[Stored data entries]
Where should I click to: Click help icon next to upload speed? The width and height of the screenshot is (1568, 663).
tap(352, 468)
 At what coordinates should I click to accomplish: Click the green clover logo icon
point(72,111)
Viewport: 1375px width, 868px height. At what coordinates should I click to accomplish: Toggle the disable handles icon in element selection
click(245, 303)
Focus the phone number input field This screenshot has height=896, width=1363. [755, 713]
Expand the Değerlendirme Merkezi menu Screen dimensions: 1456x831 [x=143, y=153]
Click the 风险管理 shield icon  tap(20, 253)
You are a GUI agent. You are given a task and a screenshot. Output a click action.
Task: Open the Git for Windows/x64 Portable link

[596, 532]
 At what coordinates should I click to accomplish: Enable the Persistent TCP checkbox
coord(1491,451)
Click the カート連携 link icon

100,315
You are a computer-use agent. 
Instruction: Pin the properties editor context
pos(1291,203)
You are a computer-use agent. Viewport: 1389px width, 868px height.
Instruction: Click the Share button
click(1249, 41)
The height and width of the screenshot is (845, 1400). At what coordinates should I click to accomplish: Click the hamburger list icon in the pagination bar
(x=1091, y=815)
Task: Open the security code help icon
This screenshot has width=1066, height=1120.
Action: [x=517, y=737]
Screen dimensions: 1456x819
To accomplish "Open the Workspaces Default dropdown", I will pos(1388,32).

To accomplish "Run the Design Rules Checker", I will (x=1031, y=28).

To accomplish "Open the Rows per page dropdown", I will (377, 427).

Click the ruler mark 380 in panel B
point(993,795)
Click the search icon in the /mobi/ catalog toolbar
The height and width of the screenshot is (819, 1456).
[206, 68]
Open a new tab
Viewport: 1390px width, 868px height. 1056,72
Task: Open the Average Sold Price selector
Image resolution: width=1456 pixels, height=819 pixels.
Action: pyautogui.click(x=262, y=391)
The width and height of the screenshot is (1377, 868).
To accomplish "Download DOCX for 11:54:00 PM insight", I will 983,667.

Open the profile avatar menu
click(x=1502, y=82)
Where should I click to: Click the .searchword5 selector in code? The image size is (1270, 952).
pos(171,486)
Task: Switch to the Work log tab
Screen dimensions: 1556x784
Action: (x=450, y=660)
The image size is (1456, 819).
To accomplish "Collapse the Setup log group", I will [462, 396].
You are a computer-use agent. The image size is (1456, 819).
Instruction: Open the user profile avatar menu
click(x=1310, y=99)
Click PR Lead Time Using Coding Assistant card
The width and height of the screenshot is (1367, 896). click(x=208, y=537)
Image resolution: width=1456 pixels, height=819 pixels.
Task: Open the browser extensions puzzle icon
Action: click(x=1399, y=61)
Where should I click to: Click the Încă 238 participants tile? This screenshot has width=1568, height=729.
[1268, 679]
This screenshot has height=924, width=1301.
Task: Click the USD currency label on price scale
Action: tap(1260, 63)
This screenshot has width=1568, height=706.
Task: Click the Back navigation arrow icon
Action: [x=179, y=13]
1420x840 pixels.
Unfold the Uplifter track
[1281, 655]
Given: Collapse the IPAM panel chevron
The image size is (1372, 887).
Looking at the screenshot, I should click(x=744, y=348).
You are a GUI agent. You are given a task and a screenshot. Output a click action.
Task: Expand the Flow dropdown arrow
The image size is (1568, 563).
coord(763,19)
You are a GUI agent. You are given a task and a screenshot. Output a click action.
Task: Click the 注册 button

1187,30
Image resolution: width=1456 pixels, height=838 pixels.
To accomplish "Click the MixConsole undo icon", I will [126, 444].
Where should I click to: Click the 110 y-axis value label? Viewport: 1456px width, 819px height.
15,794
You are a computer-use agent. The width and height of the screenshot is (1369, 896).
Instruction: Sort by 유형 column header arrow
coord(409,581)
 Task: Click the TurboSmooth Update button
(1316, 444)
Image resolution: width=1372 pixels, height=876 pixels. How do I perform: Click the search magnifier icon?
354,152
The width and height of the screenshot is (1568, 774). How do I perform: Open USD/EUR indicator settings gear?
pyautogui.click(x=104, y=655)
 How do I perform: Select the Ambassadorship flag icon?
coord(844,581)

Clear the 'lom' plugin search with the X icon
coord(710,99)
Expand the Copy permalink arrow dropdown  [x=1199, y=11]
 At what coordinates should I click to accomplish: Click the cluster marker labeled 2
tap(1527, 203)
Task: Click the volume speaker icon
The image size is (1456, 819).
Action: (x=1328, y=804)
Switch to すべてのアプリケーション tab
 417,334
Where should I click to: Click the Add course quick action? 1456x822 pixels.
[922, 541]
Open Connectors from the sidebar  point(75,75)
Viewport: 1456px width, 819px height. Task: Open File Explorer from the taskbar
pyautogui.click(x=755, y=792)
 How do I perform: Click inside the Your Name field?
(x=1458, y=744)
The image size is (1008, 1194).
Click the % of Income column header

▸ Problem description
If the string "will" is in a line of the entries, pick that line out.

▸ Written reply
To accomplish "Open the Workspaces Default dropdown", I will pos(1388,32).
To accomplish "Run the Design Rules Checker", I will (x=1031, y=28).
To accomplish "Open the Rows per page dropdown", I will (377, 427).
To accomplish "Download DOCX for 11:54:00 PM insight", I will 983,667.
To accomplish "Collapse the Setup log group", I will [462, 396].
To accomplish "Click the MixConsole undo icon", I will [126, 444].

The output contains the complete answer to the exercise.